The image above is for a printing company that specializes in stationery. As you can see, they spelled their specialty “stationary,” which means they are selling something that doesn’t move–like exercise bikes!
They have a case of the dreaded homonyms. Homonyms are words that sound the same but are spelled differently. Here are some other common homonyms that trip us up when we write:
- your and you’re
- affect and effect
- their, there, they’re
- its and it’s
Homonyms are tricky because spell check often doesn’t catch them. I have some tips on how to simplify their complexity:
Use a second pair of eyes. We all have a blind spot to our own writing. Have someone else look over your writing before you submit or publish it.
If unsure, research. Dictionary.com is a good source for unlocking grammar’s mysteries. I use it all the time!

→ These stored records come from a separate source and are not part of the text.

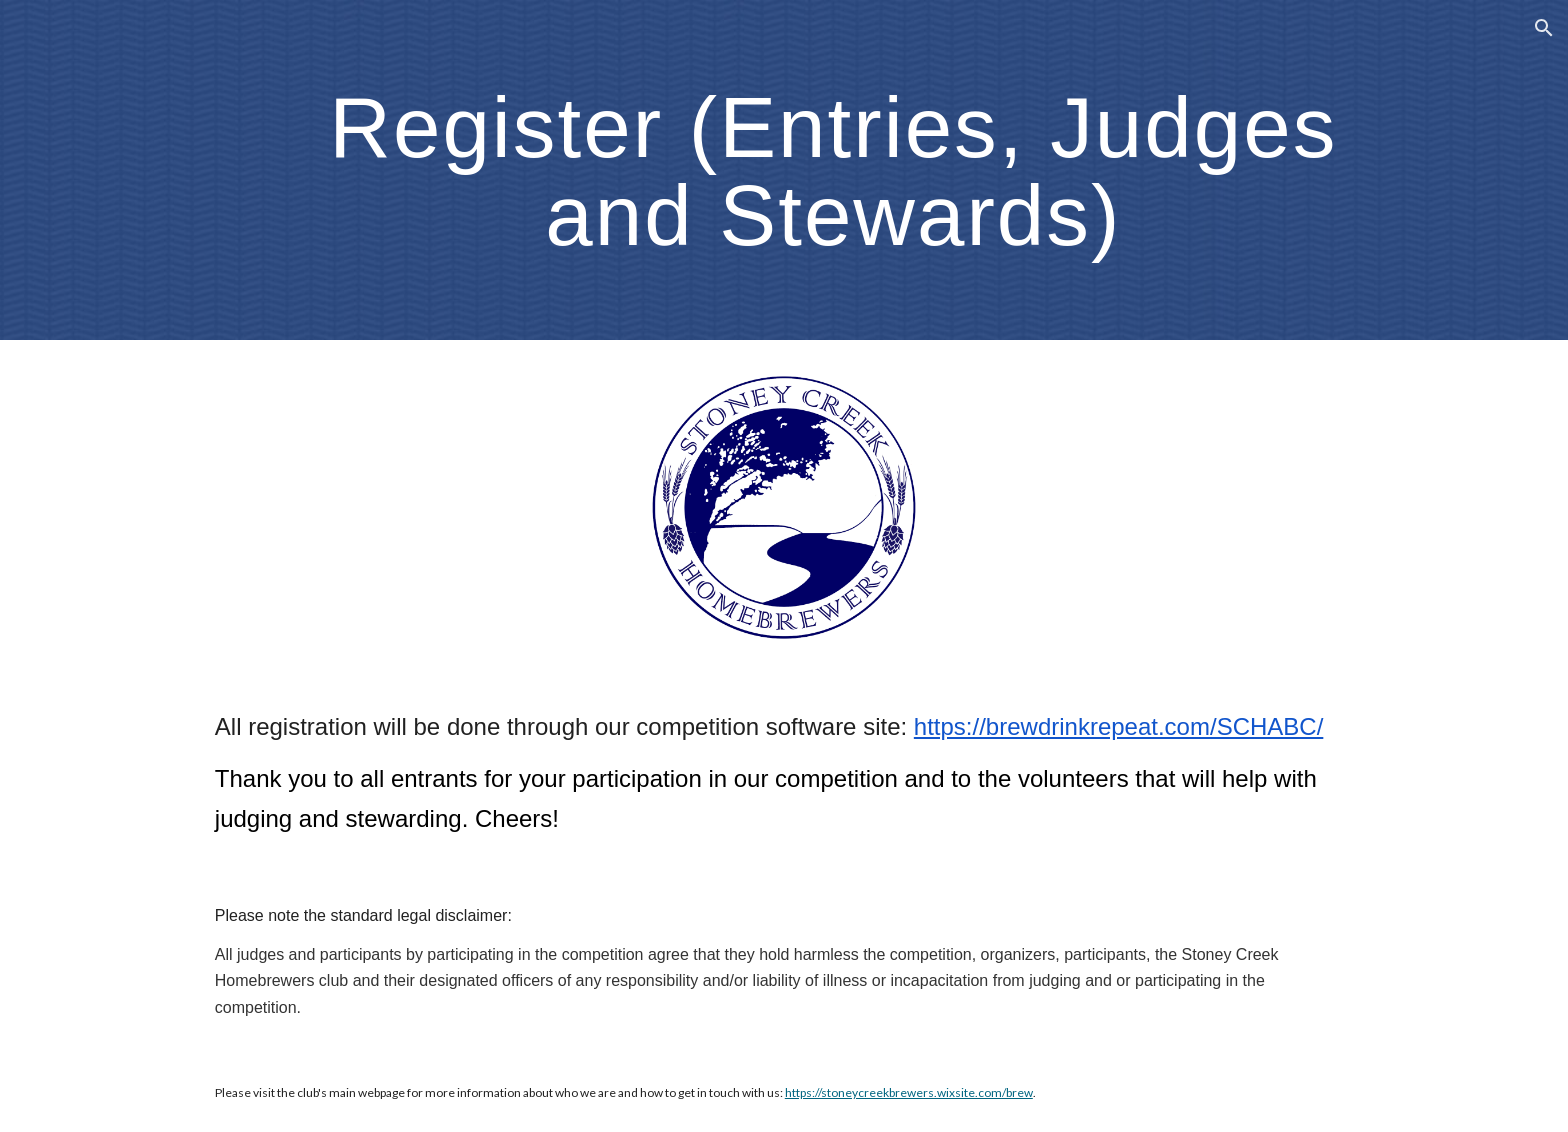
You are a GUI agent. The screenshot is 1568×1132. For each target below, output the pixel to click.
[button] (1544, 28)
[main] (833, 170)
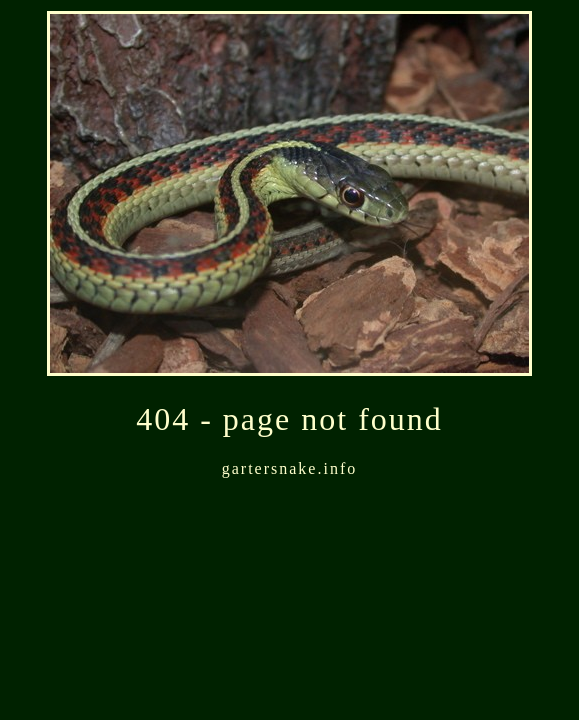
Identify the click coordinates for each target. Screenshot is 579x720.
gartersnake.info (290, 468)
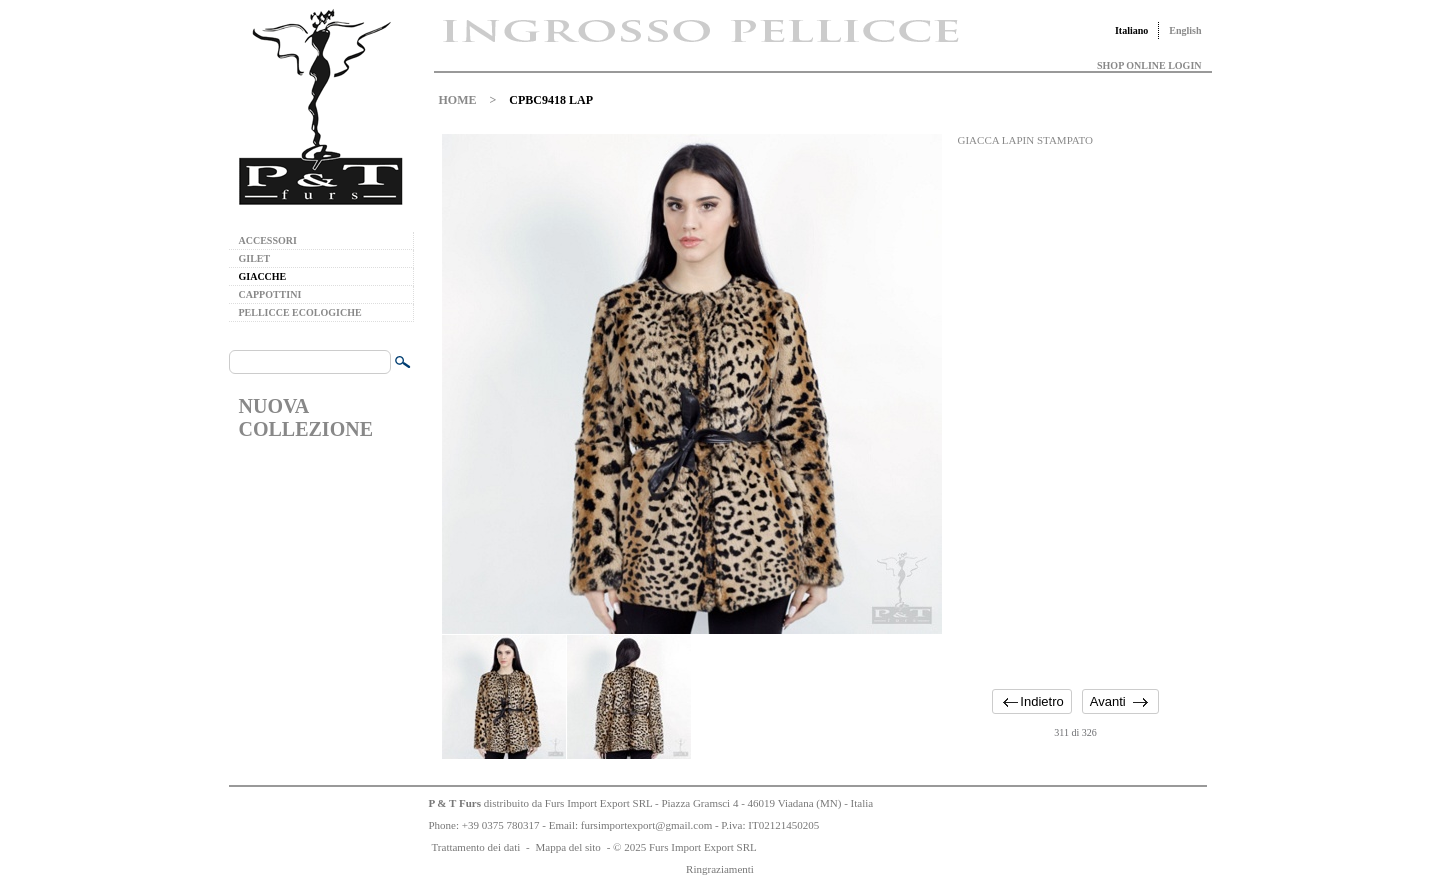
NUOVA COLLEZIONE (306, 417)
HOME (458, 100)
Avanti (1108, 701)
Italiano (1131, 30)
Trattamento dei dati (476, 847)
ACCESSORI (268, 240)
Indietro (1041, 701)
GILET (255, 258)
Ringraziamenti (720, 869)
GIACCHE (263, 276)
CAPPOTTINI (270, 294)
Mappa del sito (567, 847)
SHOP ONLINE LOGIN (1149, 65)
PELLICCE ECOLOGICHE (300, 312)
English (1185, 30)
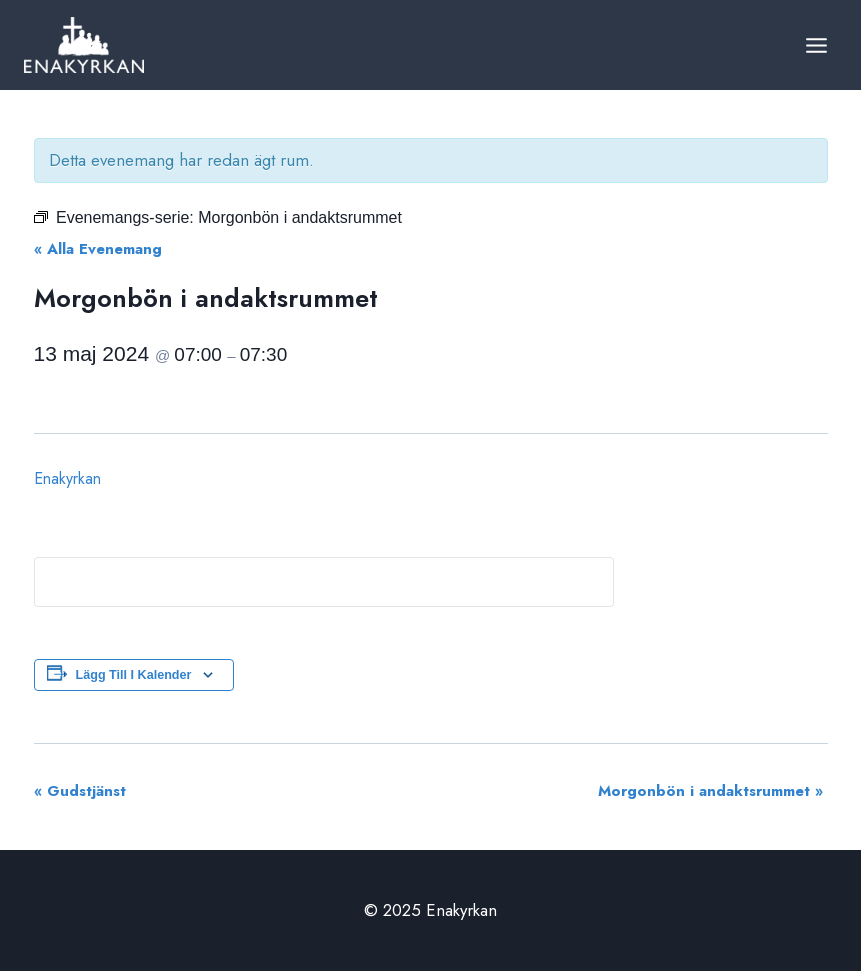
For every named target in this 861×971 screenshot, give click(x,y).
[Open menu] (816, 45)
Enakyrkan (67, 478)
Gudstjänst (80, 791)
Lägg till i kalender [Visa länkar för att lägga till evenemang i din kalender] (134, 675)
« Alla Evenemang (98, 249)
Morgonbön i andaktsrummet (710, 791)
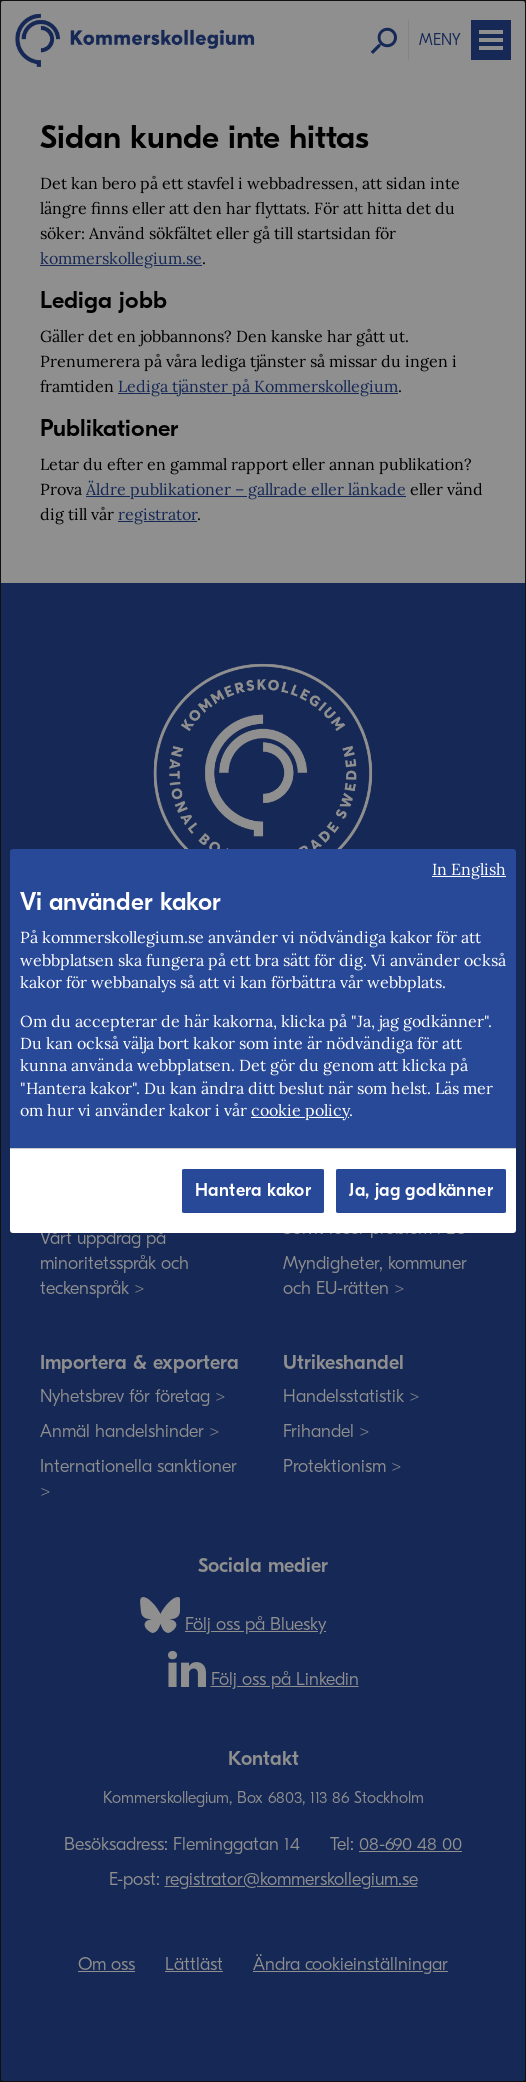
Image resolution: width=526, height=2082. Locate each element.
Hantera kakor (253, 1190)
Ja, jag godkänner (421, 1190)
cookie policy (300, 1110)
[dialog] (263, 1041)
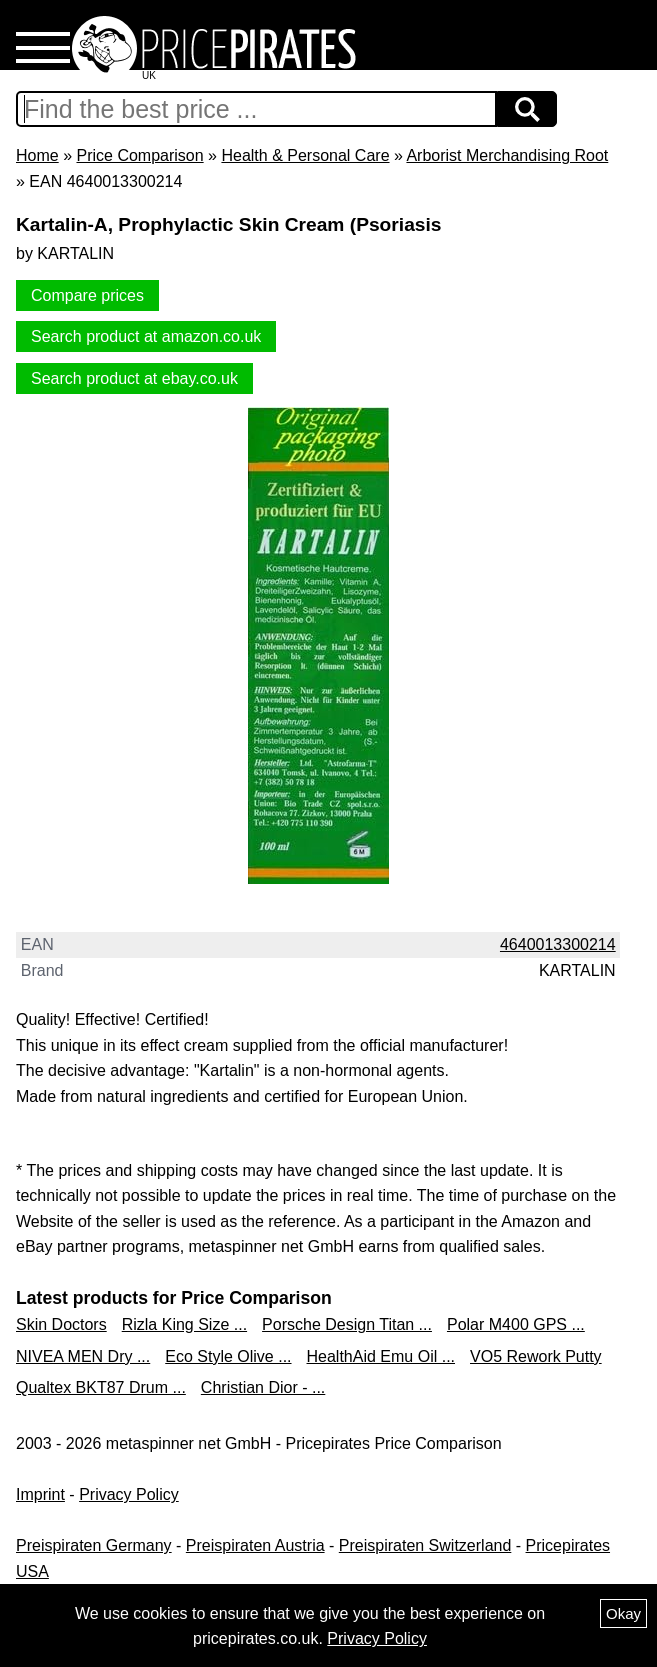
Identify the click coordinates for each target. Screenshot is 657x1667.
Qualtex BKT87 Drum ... (101, 1387)
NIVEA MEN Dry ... (83, 1356)
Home (37, 155)
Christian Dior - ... (263, 1387)
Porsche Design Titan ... (347, 1324)
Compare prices (87, 295)
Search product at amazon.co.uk (146, 336)
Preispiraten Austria (255, 1545)
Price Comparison (139, 155)
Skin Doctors (61, 1324)
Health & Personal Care (305, 155)
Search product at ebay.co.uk (134, 378)
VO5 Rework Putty (536, 1356)
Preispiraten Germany (94, 1545)
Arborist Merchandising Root (507, 155)
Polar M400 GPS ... (516, 1324)
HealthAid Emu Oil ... (381, 1356)
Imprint (40, 1494)
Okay (623, 1613)
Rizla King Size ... (184, 1324)
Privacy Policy (129, 1494)
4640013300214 (558, 944)
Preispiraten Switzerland (425, 1545)
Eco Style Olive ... (228, 1356)
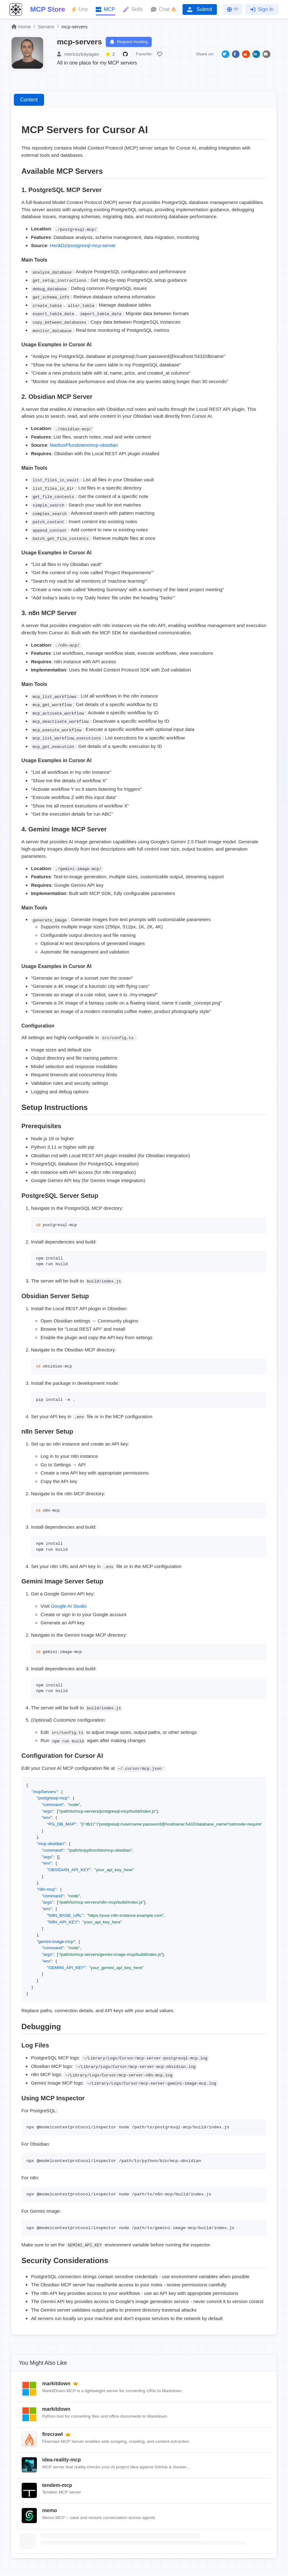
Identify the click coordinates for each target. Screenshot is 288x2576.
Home (21, 26)
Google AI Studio (69, 1607)
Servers (46, 26)
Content (29, 101)
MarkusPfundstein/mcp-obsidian (84, 446)
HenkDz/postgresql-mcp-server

Give it the contraction test. If the homonym is a contraction, say the word in its entirety and if it sounds awkward, that’s a tell-tale sign that it doesn’t belong in that context. For example, “Allison and Jeff left they’re (they are) books on the table” sounds off. So that eliminates the choices down to their or there. Get it?
Develop your own mnemonic devices. The way I tell the difference between “stationary” and “stationery” is that “stationery” and “letter” both have an “e.” So I immediately associate printed paper with “stationery.” Develop your own associations, songs, rhymes or whatever about a word’s correct usage and it will become second nature.
Cheers and happy reading and writing!